Ana içeriğe atla

Türkiye'de 10 yılda 125 milyar dolar aklandı

Global Financial Integrity (Küresel Finansal Dürüstlük Örgütü)’nün raporuna göre Türkiye’den 2014’te 12 milyar dolar yasadışı yollarla yurtdışına aktarılırken, 10 yılda aklanan tutar 125 milyar dolara çıktı.


Yolsuzluğa karşı uluslararası duyarlılığı artırmaya yönelik çalışmalar yapan Washington merkezli Global Financial Integrity’nin (Küresel Finansal Dürüstlük Örgütü - GFI) 1 Mayıs 2017’de yayımlanan “Gelişen Ülkelerde Yasadışı Finansal Akımlar” adlı raporuna göre, 2014’te yasadışı sermaye akımları toplamda 3.5 trilyon doları buldu. Gelişmiş ülkelerden gelişen ülkelere 2.5 trilyon dolarlık yasadışı sermaye girişi olurken, gelişen ülkelerden yasadışı sermaye çıkışı 1 trilyon dolara ulaştı. Özetle 10 yıllık süreçte gelişmiş ülkeler 2.5 trilyon doları gelişen ülkelere aktararak akladı. Gelişen ülkelerden ise 1 trilyon dolar yasadışı yollarla yurtdışına çıkarılarak aklandı. GFI, yasadışı sermaye akımlarının istikrarlı bir şekilde yüksek kaldığını tespit etti. Raporda, 2014 yılında gelişen ülkelerden toplam ticaretin yüzde 4.2-6.6’sı kadar yasadışı mali çıkışlar öngörüldü.

++++

Aşağıdakileri Tamamlayın:
1. Yasadışı sermaye akımları metnine göre şu soruları yanıtlayın:
(a) Türkiye'den 2014'te yasadışı yollarla yurtdışına aktarılan tutar ne kadardır?
(b) Global Financial Integrity hangi şehirde merkezlidir?
(c) "Gelişen Ülkelerde Yasadışı Finansal Akımlar" adlı rapor hangi tarihte yayımlanmıştır?
2. Yasadışı sermaye akımları metnini kaldığı yerden sürdürün.
Kayıtların yasadışı sermaye akımları metniyle hiçbir ilgisi yoktur.

++++

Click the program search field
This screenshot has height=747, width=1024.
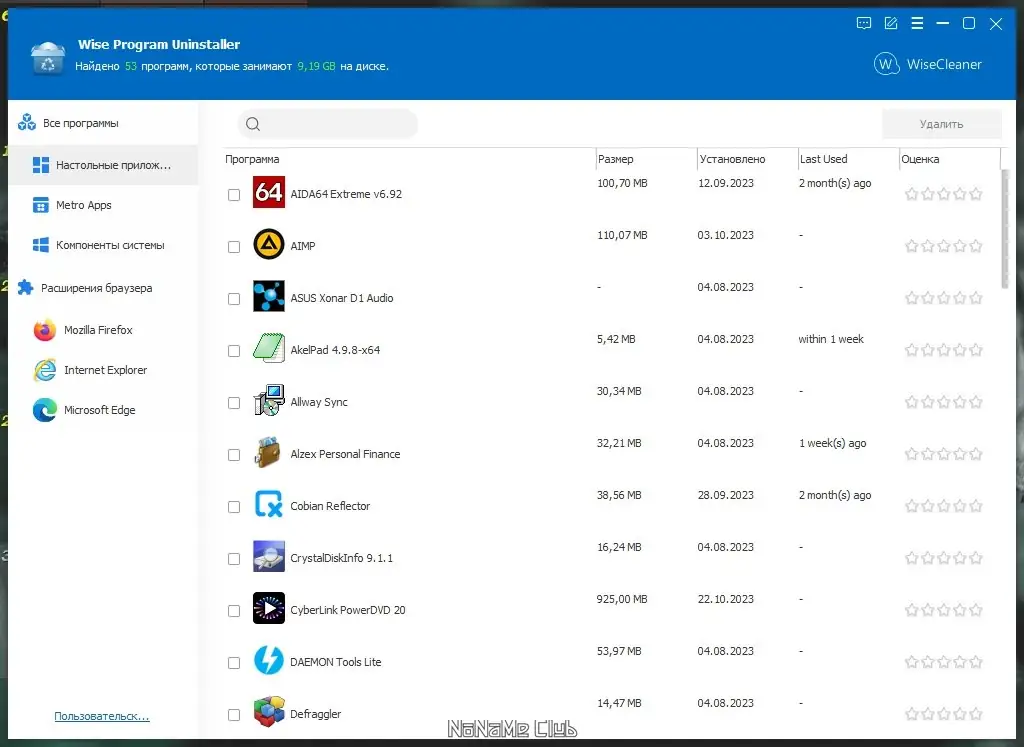coord(335,124)
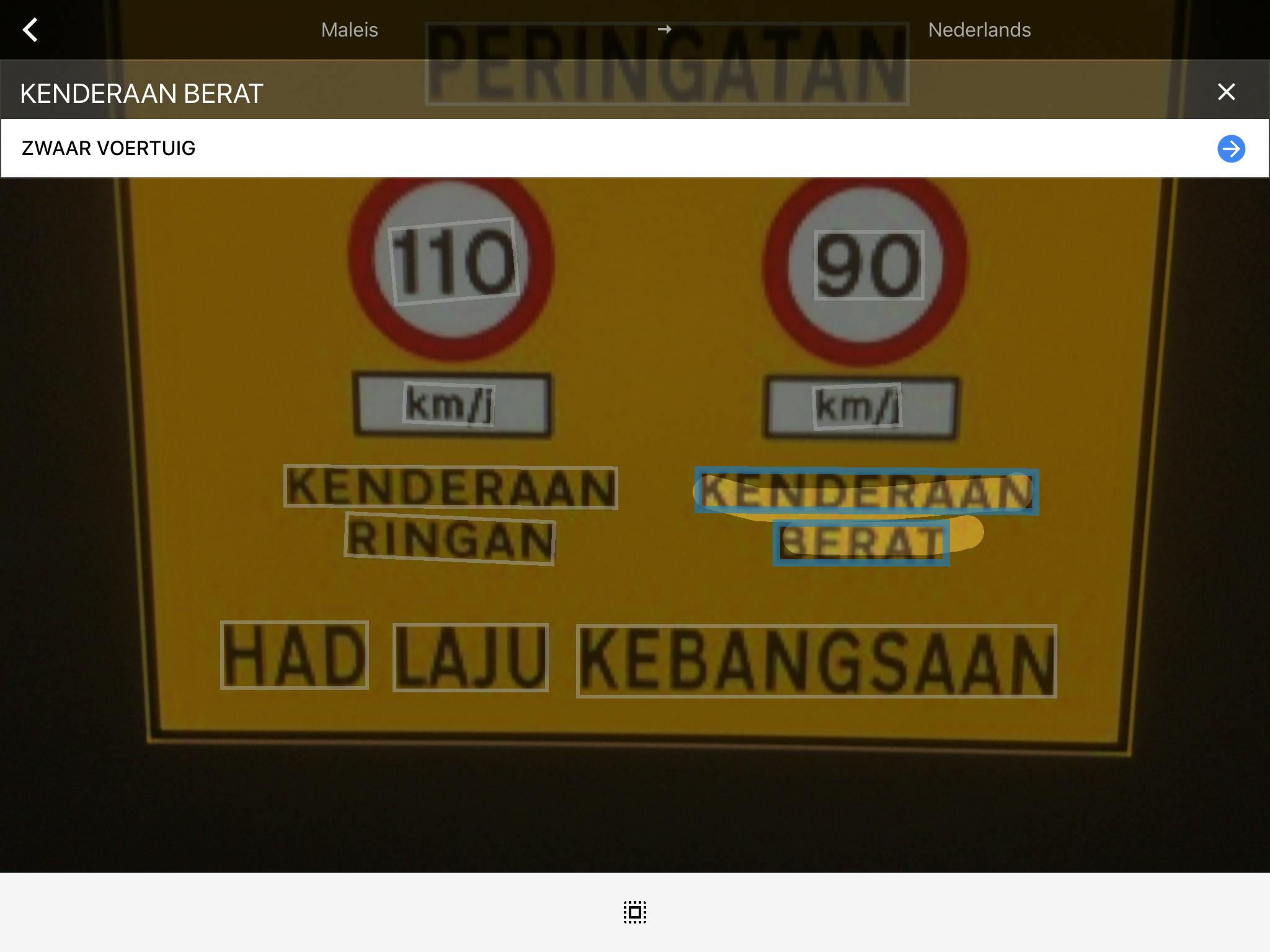Select left km/j text box
Viewport: 1270px width, 952px height.
(x=449, y=405)
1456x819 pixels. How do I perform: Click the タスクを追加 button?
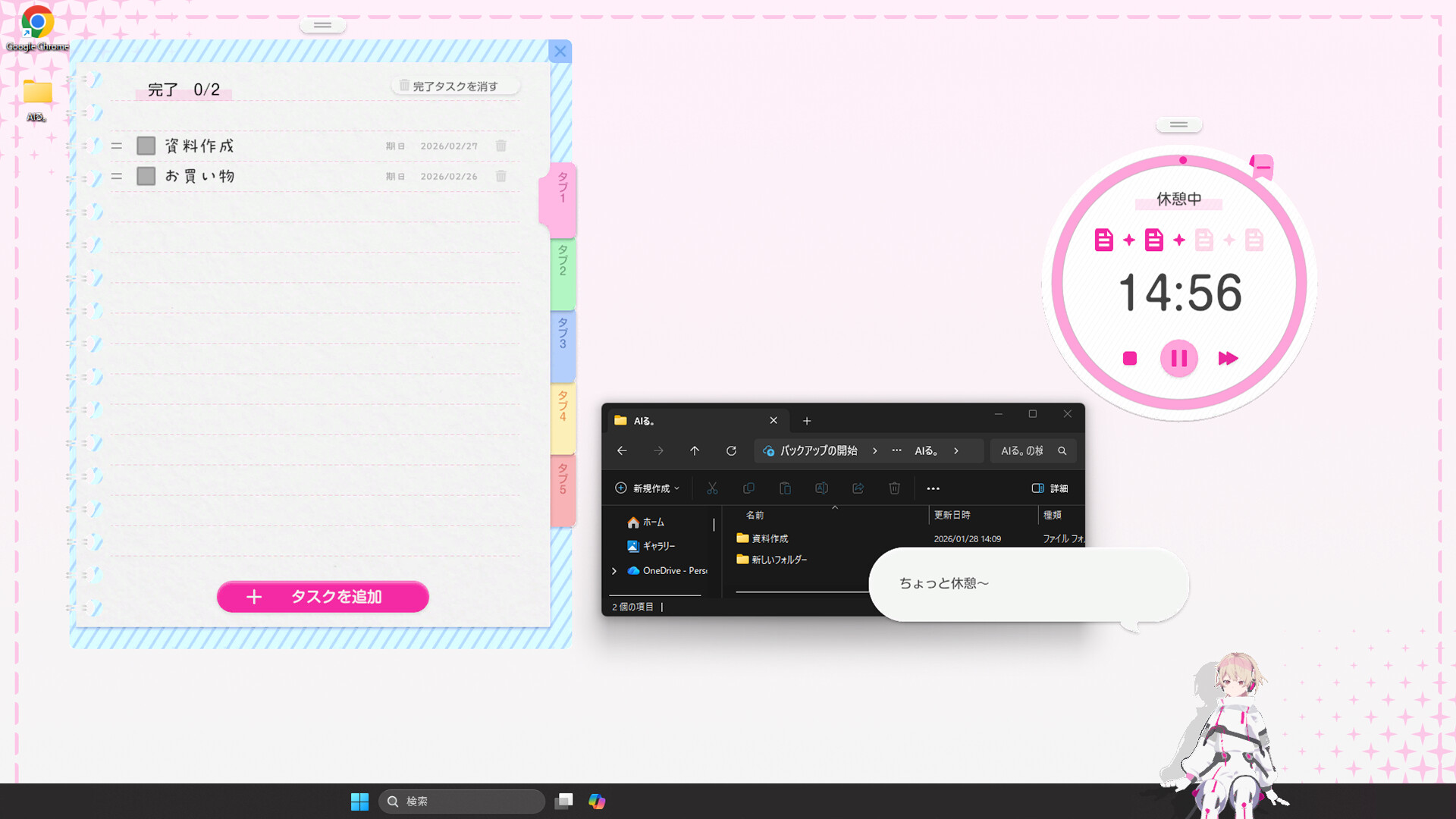322,597
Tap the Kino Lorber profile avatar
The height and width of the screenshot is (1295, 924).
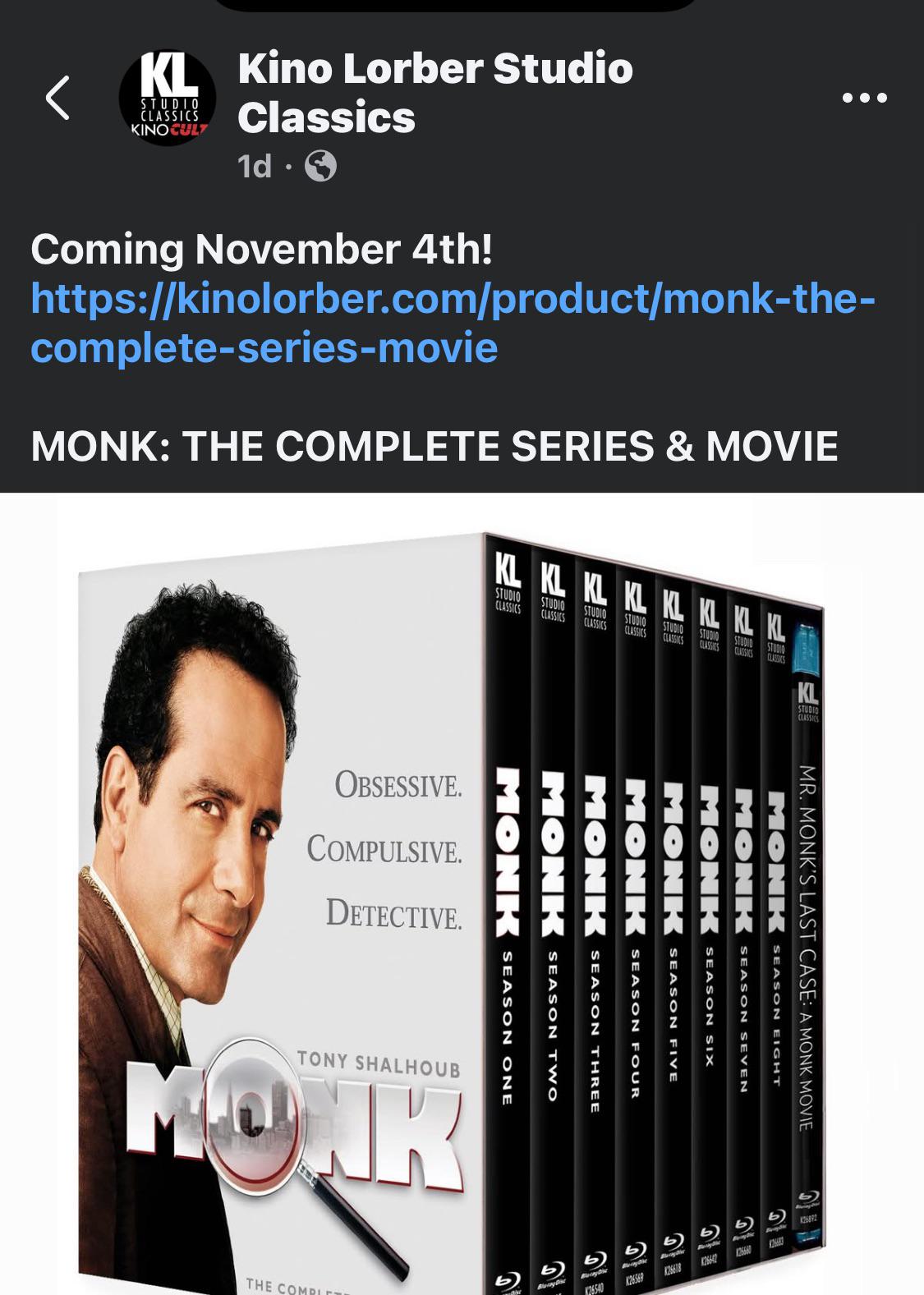coord(168,98)
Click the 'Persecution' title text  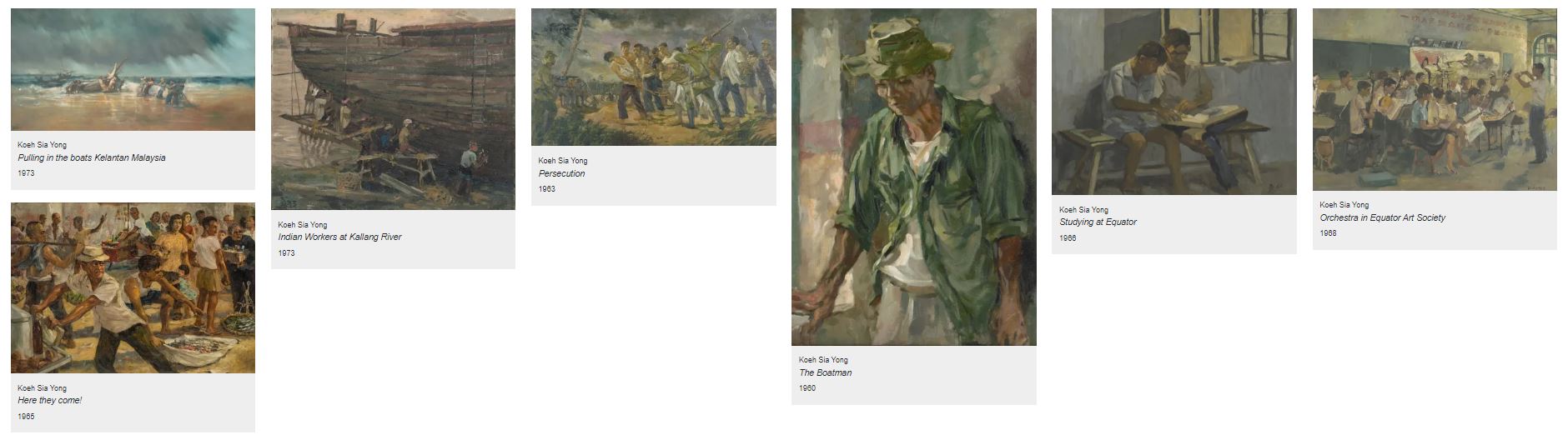[x=562, y=173]
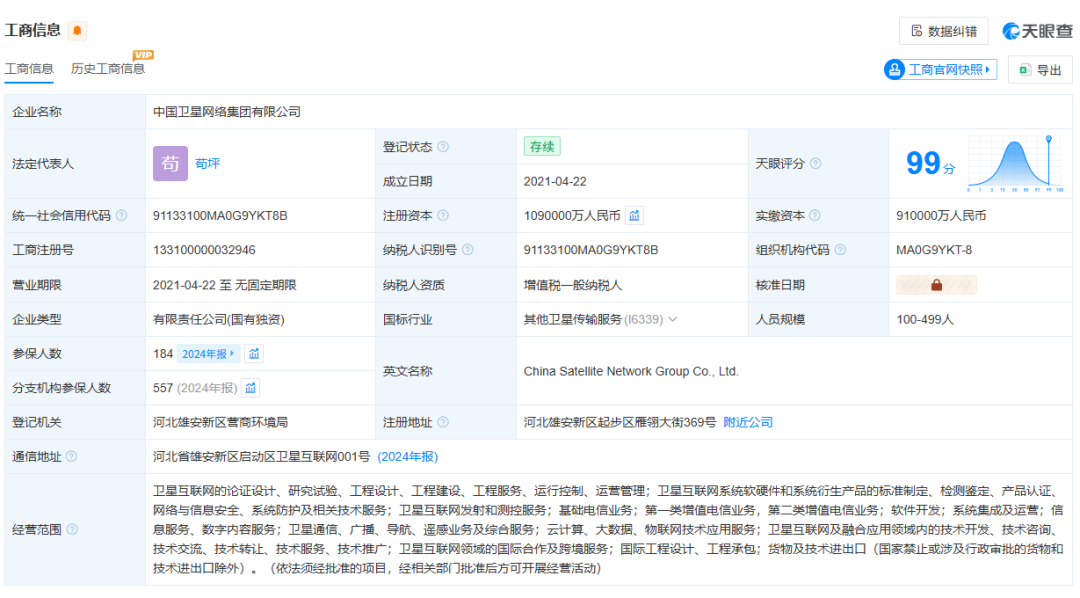The width and height of the screenshot is (1080, 598).
Task: Switch to the 历史工商信息 tab
Action: [106, 68]
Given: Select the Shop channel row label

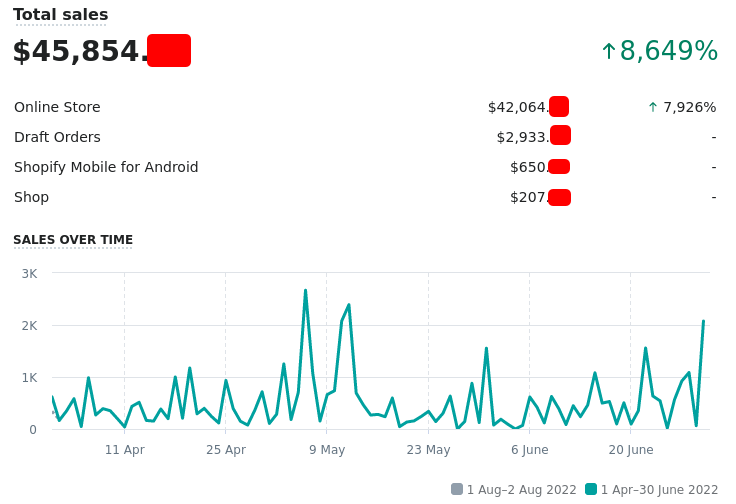Looking at the screenshot, I should pyautogui.click(x=31, y=197).
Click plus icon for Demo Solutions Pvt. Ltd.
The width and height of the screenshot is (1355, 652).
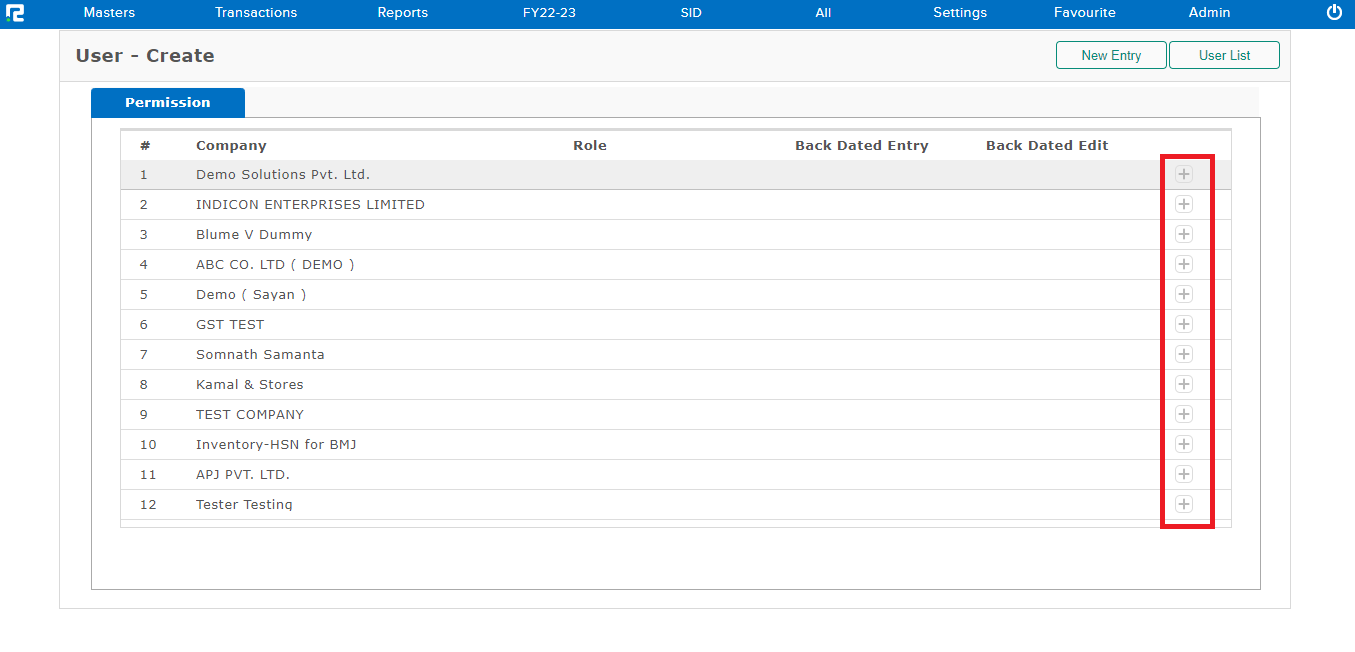pyautogui.click(x=1184, y=174)
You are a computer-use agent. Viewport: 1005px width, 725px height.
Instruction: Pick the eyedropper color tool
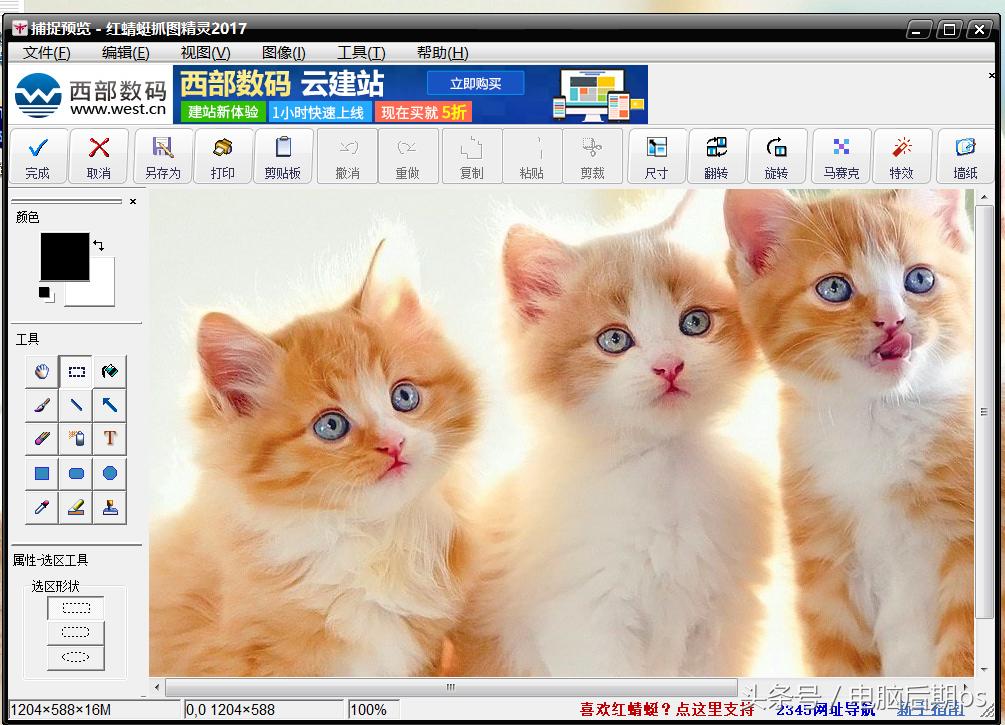tap(41, 506)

++++

Görev Yanıtları:
1.
(a) 12 milyar dolar.
(b) Washington.
(c) 1 Mayıs 2017.

2.
Türkiye’den ise 2014’te 11 milyar 994 milyon dolar yasadışı yollarla yurtdışına aktarıldı. Türkiye’ye yasadışı para girişi ise 51 milyar 972 milyon dolar oldu. Rapora göre Türkiye’den toplam ticaretin yüzde 1-3’ü kadar yasadışı sermaye çıkışı öngörülürken, Türkiye’ye yasadışı para akışları toplam ticaretin yüzde 6 ila 13’ü arasında tahmin edildi. Türkiye’de 2014’te en az 399 milyar 787 milyon dolarlık ticaret yapılırken, 63 milyar 966 milyon dolarlık yasadışı para giriş çıkışı yaşandı.

Ayrıca fatura edilmeyen ticaret de aynı oranda gerçekleşti. 2004- 2015 arasında ise 125 milyar 462 milyon dolar Türkiye’den yasadışı yollarla yurtdışına çıkarılarak aklandı. Aynı dönemde Türkiye’ye yasadışı sermaye girişi 439 milyar 116 milyon dolar oldu.

Aynı kuruluşun Aralık 2015 tarihli raporuna göre Türkiye’den yasadışı sermaye çıkışı 2005’te 12 milyar 393 milyon dolar, 2006’da 11 milyar 50 milyon dolar, 2007’de 17 milyar 237 milyon dolar, 2008’de 18 milyar 435 milyon dolar, 2009’da 11 milyar 431 milyon dolar, 2010’da 13 milyar 365 milyon dolar, 2011’de 16 milyar 900 milyon dolar, 2012’de 17 milyar 524 milyon dolar, 2013’te ise 26 milyar 487 milyon dolar olmuştu.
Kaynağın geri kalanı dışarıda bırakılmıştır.